=== Material provided ===
━━━━━━━━━━━━━━━━

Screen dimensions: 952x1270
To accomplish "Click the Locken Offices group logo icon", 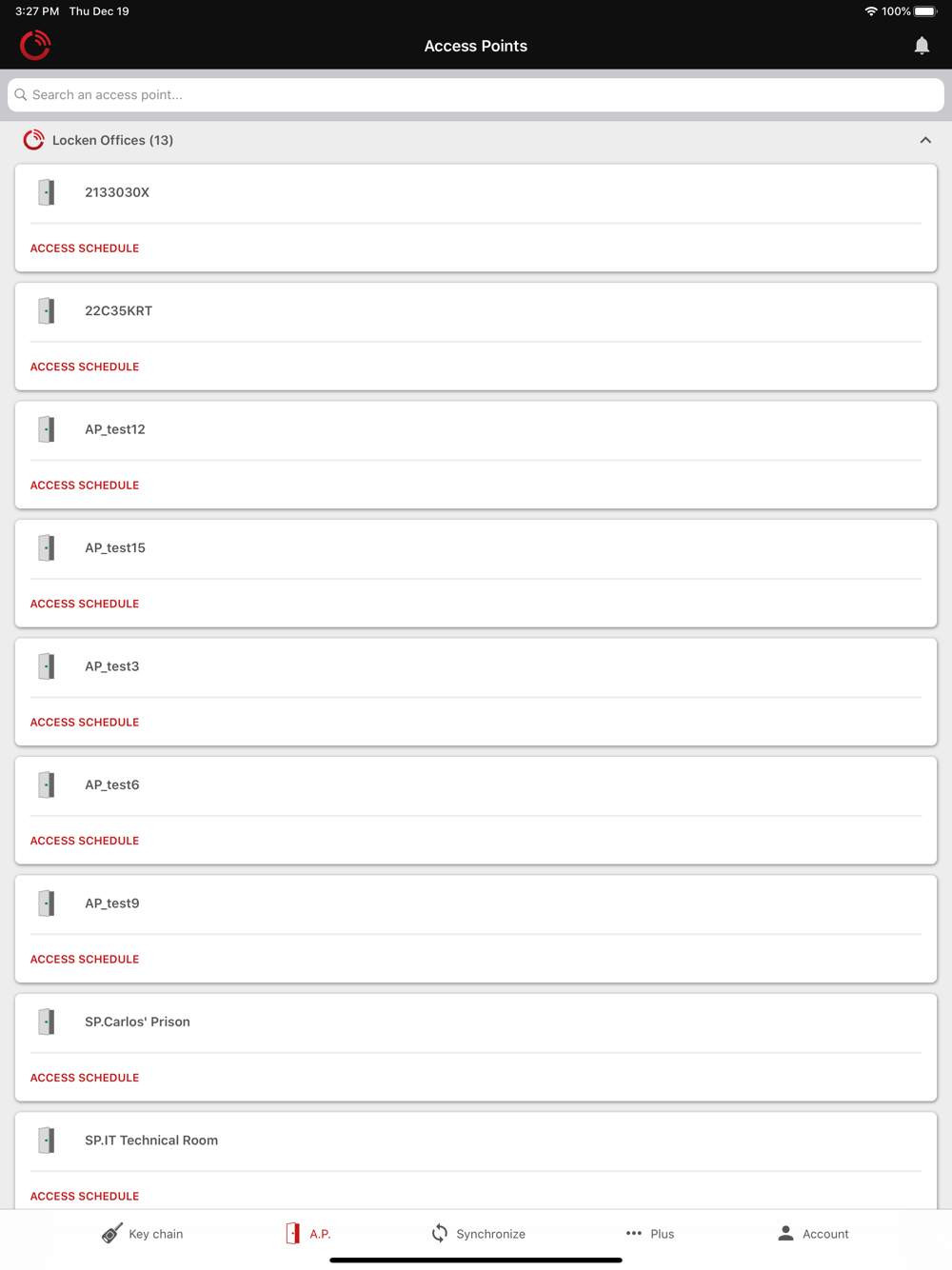I will 33,140.
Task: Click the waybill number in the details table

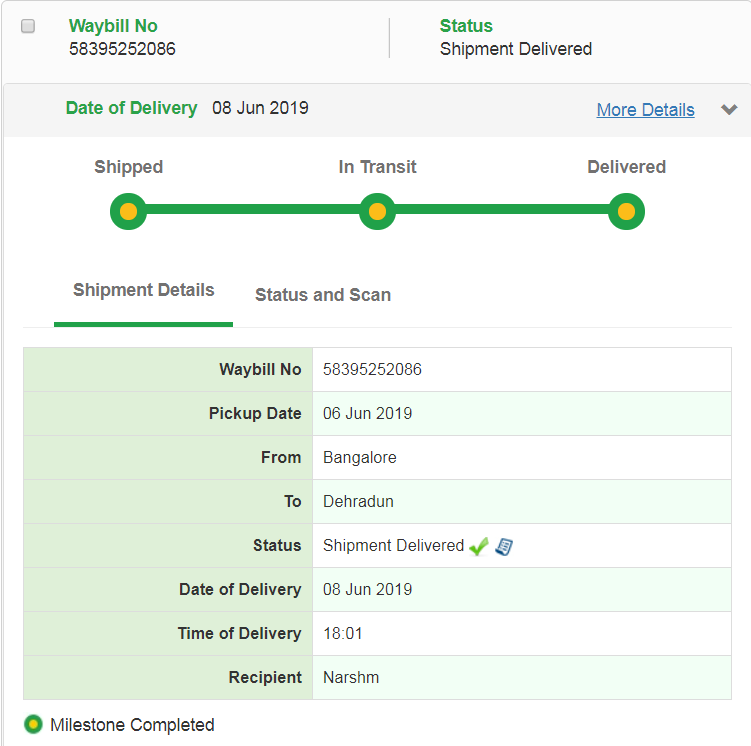Action: click(372, 370)
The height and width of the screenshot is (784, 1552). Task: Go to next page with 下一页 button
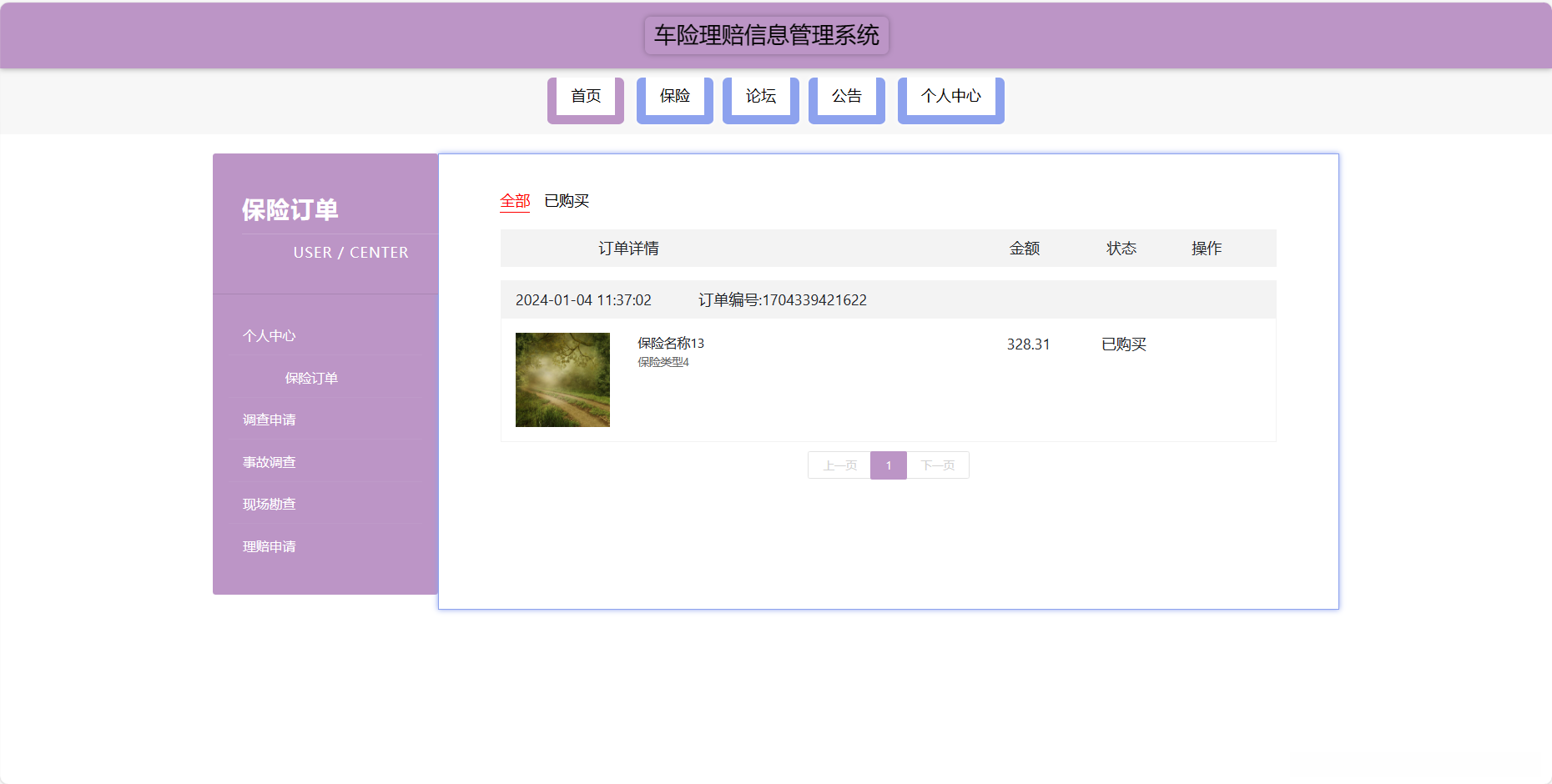tap(938, 465)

━━━━━━━━━━━━━━━━

=== Given instruction ===
Copy the records word for word, starting at the line that contains "Task: Click the" and ending at the end of the records, and leave the pictures out of your copy.

=== Answer to this problem ===
Task: Click the waybill number in the details table

Action: click(372, 370)
The height and width of the screenshot is (784, 1552). Task: Go to next page with 下一页 button
tap(938, 465)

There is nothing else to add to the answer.